For companies with advanced digital marketing strategies, cookie compliance does not have to mean abandoning measurement. The correct implementation of Google Consent Mode v2, combined with a properly configured CMP, allows useful conversion measurement to be maintained even when a portion of users rejects cookies — using Google’s data modelling for non-consent sessions. This compliance architecture is what allows businesses to balance the regulatory obligation with the data needs of commercial decision-making.

The pre-consent blocking of third-party scripts is the critical technical control that separates a functioning CMP from a cosmetic one. A banner that records user preferences but fails to block the underlying scripts before consent — a common failure in CMP implementations — provides no actual protection and is easily detected in a technical inspection. We verify the full technical implementation, not just the visual appearance of the consent interface.

Real Results from Cookie Compliance

A correctly implemented cookie compliance system delivers zero AEPD sanctions for clients who maintain it properly. The combination of a technical audit, a correctly configured CMP, and documented consent records is the evidence that regulators look for and that our clients have consistently demonstrated. In the broader context of GDPR compliance, cookie compliance is the most visible interface of a company’s privacy commitment — the one users experience directly and the one supervisory authorities inspect most easily. Our external DPO service provides ongoing oversight to maintain compliance as platforms and regulations evolve.

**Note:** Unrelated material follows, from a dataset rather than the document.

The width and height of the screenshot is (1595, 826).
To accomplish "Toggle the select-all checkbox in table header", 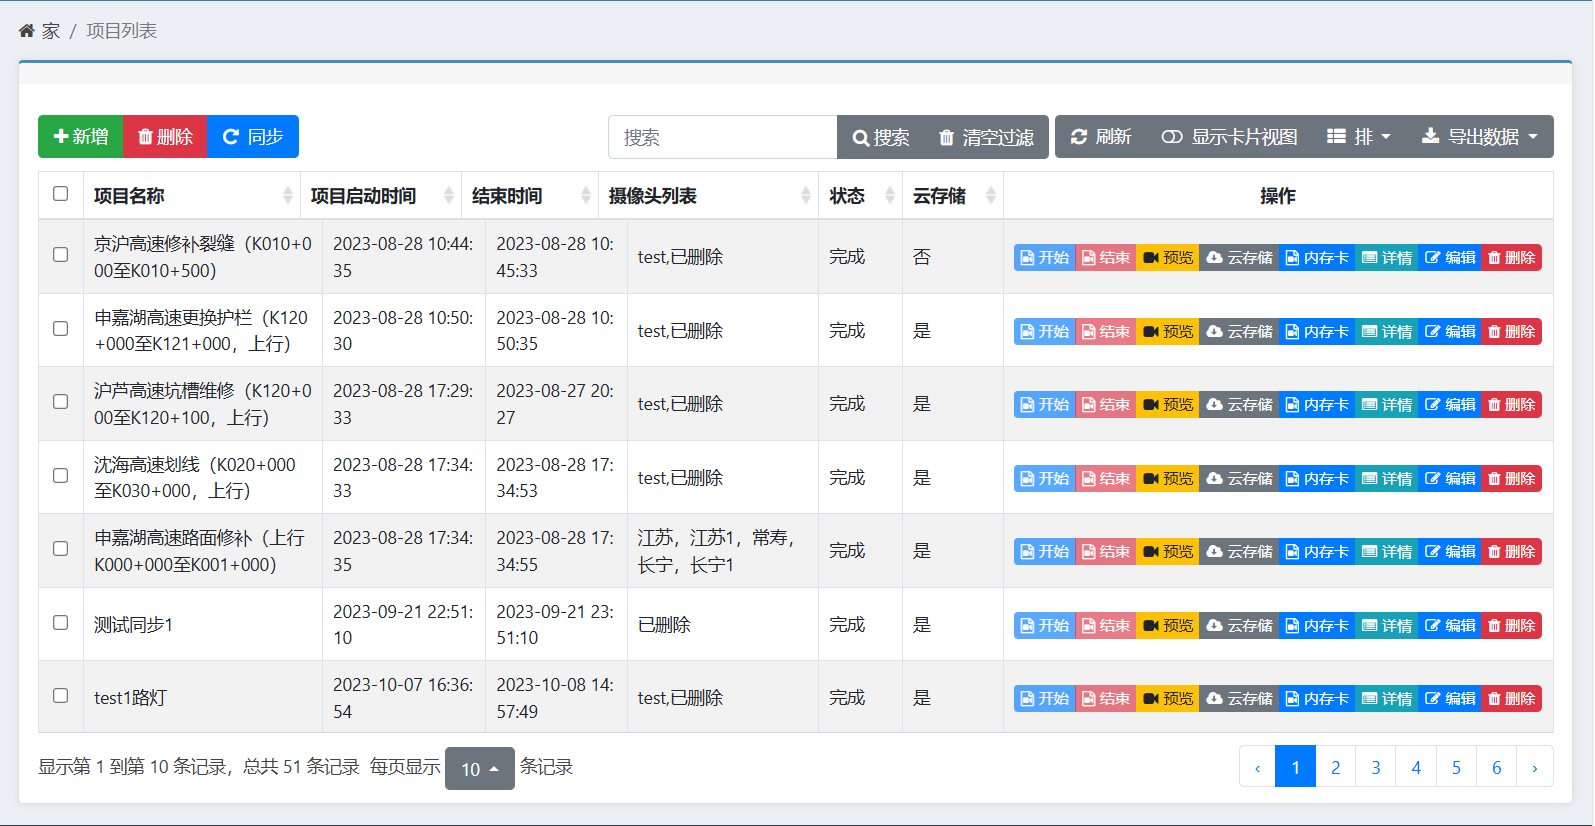I will click(61, 194).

Preparing for ePrivacy and the Regulatory Road Ahead

The ePrivacy Regulation has been delayed repeatedly, but its eventual entry into force will require material changes to consent systems, electronic communications metadata handling, and digital advertising rules. Organisations that build their consent infrastructure correctly now — with a well-structured CMP, documented consent records, and a modular architecture — will adapt far more easily when the Regulation finally applies. Privacy by design integration ensures cookie compliance does not operate in isolation from your broader privacy framework.